> **Provided material**
□ □ □ □ □
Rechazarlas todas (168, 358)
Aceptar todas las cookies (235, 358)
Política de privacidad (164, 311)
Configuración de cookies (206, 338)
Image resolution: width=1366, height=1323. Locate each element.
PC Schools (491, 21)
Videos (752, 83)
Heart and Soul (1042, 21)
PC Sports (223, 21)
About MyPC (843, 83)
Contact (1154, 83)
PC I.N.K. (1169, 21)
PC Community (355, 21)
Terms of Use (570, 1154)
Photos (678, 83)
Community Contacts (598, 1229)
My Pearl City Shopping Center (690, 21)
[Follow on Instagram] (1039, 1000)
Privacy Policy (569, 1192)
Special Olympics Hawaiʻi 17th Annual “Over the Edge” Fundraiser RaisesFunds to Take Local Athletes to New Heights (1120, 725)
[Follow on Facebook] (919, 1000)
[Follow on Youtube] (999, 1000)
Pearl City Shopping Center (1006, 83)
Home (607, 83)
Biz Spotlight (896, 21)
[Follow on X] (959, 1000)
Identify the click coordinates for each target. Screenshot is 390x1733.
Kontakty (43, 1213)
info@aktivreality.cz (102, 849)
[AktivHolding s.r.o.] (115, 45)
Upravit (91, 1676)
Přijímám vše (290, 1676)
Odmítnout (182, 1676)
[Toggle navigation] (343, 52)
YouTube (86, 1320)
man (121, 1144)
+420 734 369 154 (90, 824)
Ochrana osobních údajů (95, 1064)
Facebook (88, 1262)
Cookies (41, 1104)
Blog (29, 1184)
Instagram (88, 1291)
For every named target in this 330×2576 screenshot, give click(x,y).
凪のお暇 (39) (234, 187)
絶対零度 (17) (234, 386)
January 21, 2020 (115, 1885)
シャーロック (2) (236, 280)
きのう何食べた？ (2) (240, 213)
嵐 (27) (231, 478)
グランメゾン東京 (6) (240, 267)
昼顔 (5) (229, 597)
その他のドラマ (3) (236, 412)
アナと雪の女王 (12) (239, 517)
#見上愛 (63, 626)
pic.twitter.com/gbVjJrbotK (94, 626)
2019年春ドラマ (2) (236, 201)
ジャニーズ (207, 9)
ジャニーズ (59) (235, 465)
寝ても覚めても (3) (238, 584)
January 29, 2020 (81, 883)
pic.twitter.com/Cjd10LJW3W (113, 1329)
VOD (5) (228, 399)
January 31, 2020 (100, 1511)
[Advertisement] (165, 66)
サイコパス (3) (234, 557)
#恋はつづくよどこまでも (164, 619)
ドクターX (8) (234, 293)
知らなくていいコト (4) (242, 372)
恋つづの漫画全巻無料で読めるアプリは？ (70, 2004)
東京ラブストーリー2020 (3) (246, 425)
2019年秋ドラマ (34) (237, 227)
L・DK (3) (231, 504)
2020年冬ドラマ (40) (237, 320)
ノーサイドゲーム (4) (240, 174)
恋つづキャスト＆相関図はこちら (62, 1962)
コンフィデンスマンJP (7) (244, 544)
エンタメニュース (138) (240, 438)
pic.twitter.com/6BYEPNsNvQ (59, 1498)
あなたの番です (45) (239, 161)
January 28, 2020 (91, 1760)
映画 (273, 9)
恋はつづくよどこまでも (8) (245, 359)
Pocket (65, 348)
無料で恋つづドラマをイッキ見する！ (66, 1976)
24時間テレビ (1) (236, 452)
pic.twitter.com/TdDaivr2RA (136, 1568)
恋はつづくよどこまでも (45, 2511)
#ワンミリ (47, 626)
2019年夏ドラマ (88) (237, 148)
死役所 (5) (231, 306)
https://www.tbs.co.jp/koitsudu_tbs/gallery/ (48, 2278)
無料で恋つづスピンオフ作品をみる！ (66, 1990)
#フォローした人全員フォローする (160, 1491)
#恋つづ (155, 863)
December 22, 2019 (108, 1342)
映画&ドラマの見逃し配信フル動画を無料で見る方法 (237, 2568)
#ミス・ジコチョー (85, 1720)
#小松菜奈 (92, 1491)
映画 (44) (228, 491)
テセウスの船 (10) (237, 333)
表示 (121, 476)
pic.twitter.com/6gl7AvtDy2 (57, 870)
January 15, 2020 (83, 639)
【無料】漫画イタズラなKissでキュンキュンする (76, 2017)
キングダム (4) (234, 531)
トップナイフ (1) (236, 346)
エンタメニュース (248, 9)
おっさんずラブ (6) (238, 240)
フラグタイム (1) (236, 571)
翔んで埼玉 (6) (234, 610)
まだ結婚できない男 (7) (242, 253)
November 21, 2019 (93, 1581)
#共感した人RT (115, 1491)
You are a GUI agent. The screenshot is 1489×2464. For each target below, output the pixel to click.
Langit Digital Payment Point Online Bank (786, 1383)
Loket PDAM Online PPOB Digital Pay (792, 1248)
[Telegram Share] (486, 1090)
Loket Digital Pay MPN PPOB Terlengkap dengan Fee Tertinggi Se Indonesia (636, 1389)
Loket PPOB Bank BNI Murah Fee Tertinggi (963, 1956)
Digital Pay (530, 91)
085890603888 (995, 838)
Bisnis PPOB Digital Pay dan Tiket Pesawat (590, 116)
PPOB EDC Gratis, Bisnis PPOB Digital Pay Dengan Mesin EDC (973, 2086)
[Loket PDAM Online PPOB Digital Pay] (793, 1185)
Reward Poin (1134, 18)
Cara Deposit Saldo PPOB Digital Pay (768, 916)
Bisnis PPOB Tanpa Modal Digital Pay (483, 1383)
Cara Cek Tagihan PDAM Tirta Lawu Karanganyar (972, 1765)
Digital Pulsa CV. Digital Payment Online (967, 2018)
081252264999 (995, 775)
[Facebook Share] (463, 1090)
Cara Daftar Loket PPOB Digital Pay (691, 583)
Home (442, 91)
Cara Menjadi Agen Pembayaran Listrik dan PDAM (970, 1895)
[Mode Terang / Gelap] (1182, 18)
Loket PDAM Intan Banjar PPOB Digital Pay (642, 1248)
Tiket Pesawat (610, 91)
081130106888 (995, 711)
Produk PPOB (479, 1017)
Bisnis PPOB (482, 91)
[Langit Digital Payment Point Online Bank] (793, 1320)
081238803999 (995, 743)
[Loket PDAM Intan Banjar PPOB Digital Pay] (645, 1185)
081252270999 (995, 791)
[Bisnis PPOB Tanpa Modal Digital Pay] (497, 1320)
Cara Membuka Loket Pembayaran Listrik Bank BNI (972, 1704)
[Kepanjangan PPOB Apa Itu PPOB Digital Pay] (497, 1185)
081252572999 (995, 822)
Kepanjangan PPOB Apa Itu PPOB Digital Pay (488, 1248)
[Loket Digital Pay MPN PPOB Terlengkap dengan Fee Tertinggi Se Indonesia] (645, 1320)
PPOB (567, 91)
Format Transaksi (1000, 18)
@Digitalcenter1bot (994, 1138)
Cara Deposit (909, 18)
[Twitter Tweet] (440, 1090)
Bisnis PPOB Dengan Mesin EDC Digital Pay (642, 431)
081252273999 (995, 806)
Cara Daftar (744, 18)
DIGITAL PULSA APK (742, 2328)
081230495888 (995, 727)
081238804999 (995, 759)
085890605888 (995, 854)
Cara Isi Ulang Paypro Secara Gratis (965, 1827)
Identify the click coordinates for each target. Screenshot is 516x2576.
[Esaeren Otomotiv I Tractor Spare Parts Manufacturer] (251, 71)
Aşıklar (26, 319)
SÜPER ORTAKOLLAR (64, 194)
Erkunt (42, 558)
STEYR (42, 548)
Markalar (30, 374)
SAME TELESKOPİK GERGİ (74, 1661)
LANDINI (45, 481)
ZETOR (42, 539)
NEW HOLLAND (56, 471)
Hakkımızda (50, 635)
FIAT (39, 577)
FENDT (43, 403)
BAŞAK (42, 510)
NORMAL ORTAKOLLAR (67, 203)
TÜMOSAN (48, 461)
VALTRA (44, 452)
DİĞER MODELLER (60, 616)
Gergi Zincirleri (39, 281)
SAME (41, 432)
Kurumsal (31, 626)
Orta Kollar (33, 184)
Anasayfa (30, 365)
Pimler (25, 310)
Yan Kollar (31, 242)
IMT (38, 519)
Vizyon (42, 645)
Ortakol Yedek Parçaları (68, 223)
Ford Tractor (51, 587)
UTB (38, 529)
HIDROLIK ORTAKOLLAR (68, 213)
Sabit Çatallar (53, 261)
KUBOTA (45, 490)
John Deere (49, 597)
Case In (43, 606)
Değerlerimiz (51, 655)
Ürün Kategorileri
□ □ □ □ □
> **Exercise goal**
All that is wanted is an exact copy of the lines above from the one with "LANDINI (45, 481)" through the one with "UTB (38, 529)", with both ends included.

> **Answer for the task**
LANDINI (45, 481)
ZETOR (42, 539)
NEW HOLLAND (56, 471)
Hakkımızda (50, 635)
FIAT (39, 577)
FENDT (43, 403)
BAŞAK (42, 510)
NORMAL ORTAKOLLAR (67, 203)
TÜMOSAN (48, 461)
VALTRA (44, 452)
DİĞER MODELLER (60, 616)
Gergi Zincirleri (39, 281)
SAME (41, 432)
Kurumsal (31, 626)
Orta Kollar (33, 184)
Anasayfa (30, 365)
Pimler (25, 310)
Yan Kollar (31, 242)
IMT (38, 519)
Vizyon (42, 645)
Ortakol Yedek Parçaları (68, 223)
Ford Tractor (51, 587)
UTB (38, 529)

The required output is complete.